Whoa, I slept all of Saturday away! I must have needed it, or my body wouldn’t have wanted all that sleep! Seriously, I never woke up til 11:30, and then I laid back down and woke up again at 2:30pm this afternoon. I stayed up only because I had to go out and get smokes. I am trying a new brand, American Spirit greens. They’re organic cigarettes…doesn’t that sound a little fucked up? “Organic” cigarettes? Like they are supposed to be good for you if they are organic? LMFAO….yeah, right. I had a coupon that the American Spirit representative that stopped in to our store last week had given me for 2 packs for 2 bucks…almost free ciggs, so I couldn’t pass it up. Anyways, grabbed 2 packs today of the green menthols. I normally smoke Newport Smooths, in the black pack, and I like them – a lot. These were supposed to be similar, but I think the dark greens are probably closer to what I am looking for in strength and taste. Oh well, try them next time. In the meantime I will keep these I got today and use them for back up for when I run out of my regular smokes. I know I should quit…don’t even go there telling me so please. It’s my last bastion of rebellion…my smokes.
I’ve always said – usually kiddingly, but there is some sincerity in it – that I don’t date ugly women. I just don’t do it. I think that all women have beauty, whether it’s in their exterior looks or in their interior beautiful hearts. There is no such thing as an ugly woman…unless you go to Walmart on a Saturday morning and see the fools in their yoga pants and tent style t-shirts with camel toe or ass crack showing. Even they are not “ugly” just really really really stupid. And obviously they don’t have any friends who are willing to tell them how outrageously stupid they look in that garb – in a public place! Hell I wouldn’t even understand it in a private setting! But hey, we’ve all seen the outrageous People of Walmart web pages and it’s true, people will go out looking quite foolish and not seem bothered by it one bit.
Me? I have to look normal when I leave my house. I will NOT wear pajamas out of the house. I know some people will go to the store wearing their pajama bottoms and slippers but i just can’t do it. If I have to go up to the store and I am sitting around in my leisure clothes I will get up and get fully dressed in jeans and boots before I go out that door. I’m not looking like a fool and making the People of Walmart page! HAHAHAHA The house would have to be on fire for me to leave it in my pajamas.

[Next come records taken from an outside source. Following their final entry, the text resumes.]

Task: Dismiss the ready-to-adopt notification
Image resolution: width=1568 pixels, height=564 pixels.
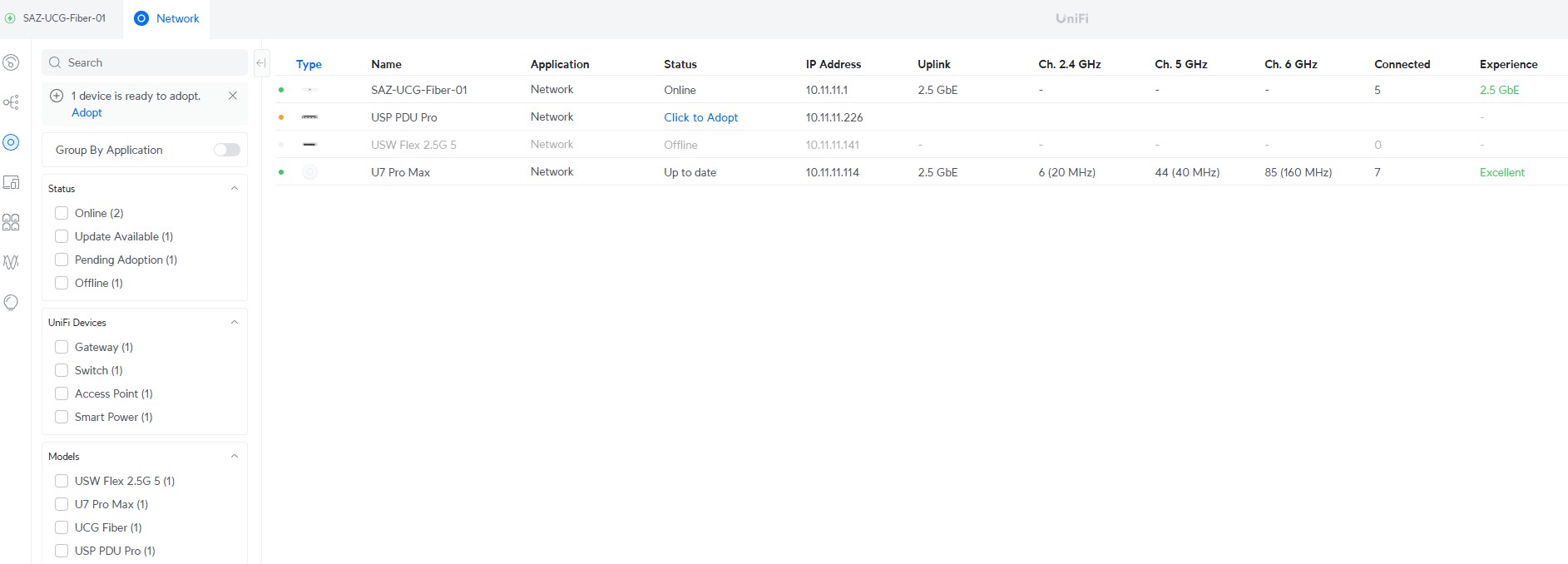Action: (x=233, y=96)
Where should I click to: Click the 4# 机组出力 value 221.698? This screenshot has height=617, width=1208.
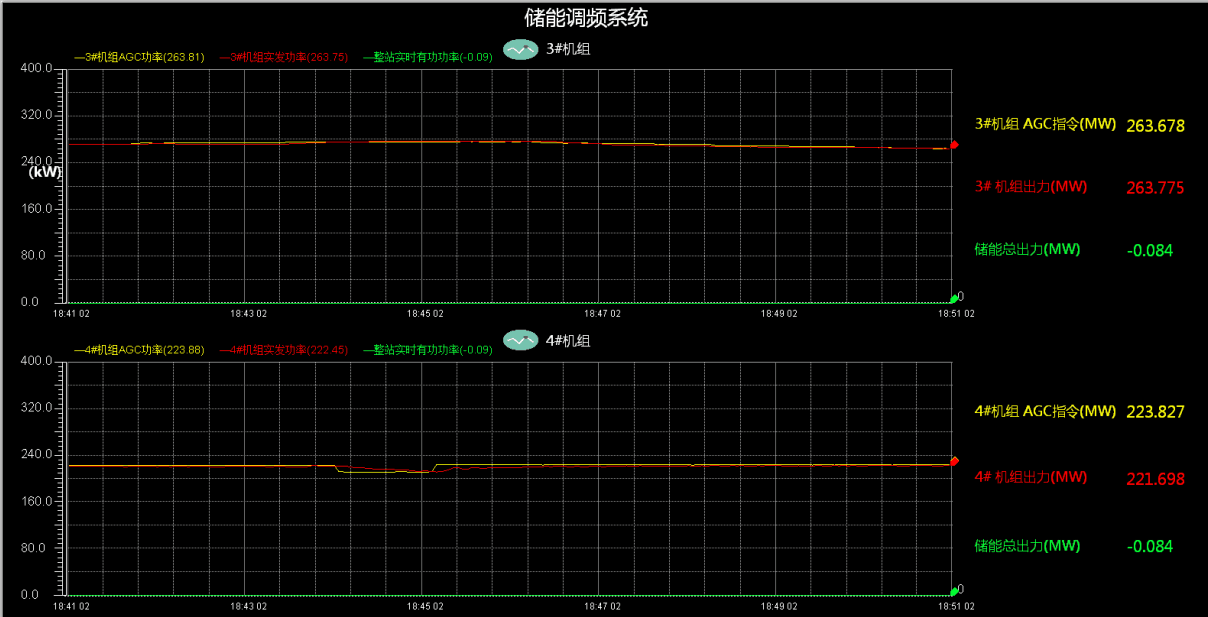[x=1155, y=479]
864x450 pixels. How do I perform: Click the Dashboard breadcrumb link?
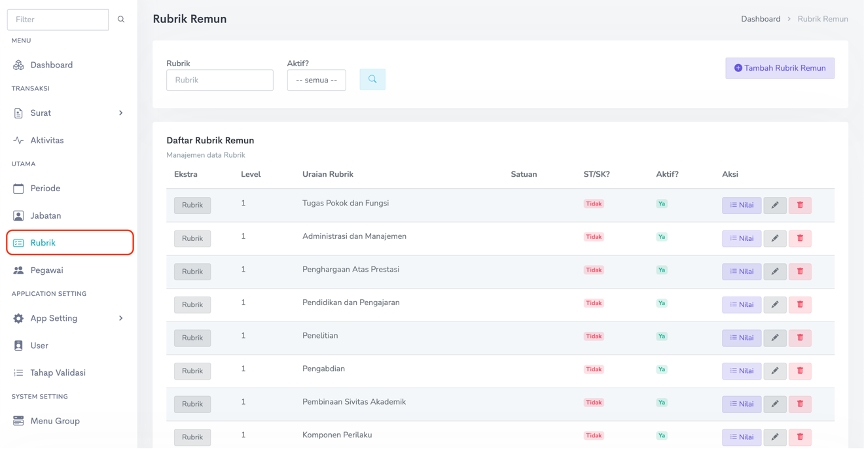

I’ve dated some knock out gorgeous babes in my day. I’ve been extremely fortunate in that respect. I’ve also dated some seriously smart women – those are my favorites! A woman who can carry on an intelligent conversation will win me over every time. It’s like I am attracted to the nerds mostly. The librarian types are right up my alley. Yes, I just love the smart ones!
I had a young woman write to me today about Brene’ Brown’s TED Talk on Vulnerability. I’ve spoken about that talk before in past blogs. I just love it. I’ll add a link at the end of this blog for those wanting to check it out. It is an outstanding piece. Anyways this young woman said:
“I just had to watch this TED talks video by Bene Brown on Vulnerability for one of my grad school classes and it made me think of you! Like you are a perfect embodiment of that entire discussion. I know you’ve seen it cause I remember you mentioning it. I loved how she talked about vulnerability not a weakness, but actually being our most accurate measurement of courage. I instantly thought about you and your blog and videos and how you have the courage to put yourself out in the world and to allow yourself to be so vulnerable. I also liked how she defined courage as telling the story of who you are with your whole heart. That’s exactly what you do. You might be one of the most courageous people I know.
Whenever you’re feeling down and think you don’t matter to the world, I want you to know that you do. You are making a difference in the lives of many people you don’t even know about. All just by being you.
You inspire me. And you inspire the world.”
I was quite honored by her words. It amazes me when I get emails like this that tell me that I am inspiring someone or that my blogs or videos are helping some young LGBT person, or hell some old one too! I just write from my heart. Sometimes I address topics that are on my mind, sometimes it’s just me rambling. I truly believe that we change the world one person at a time.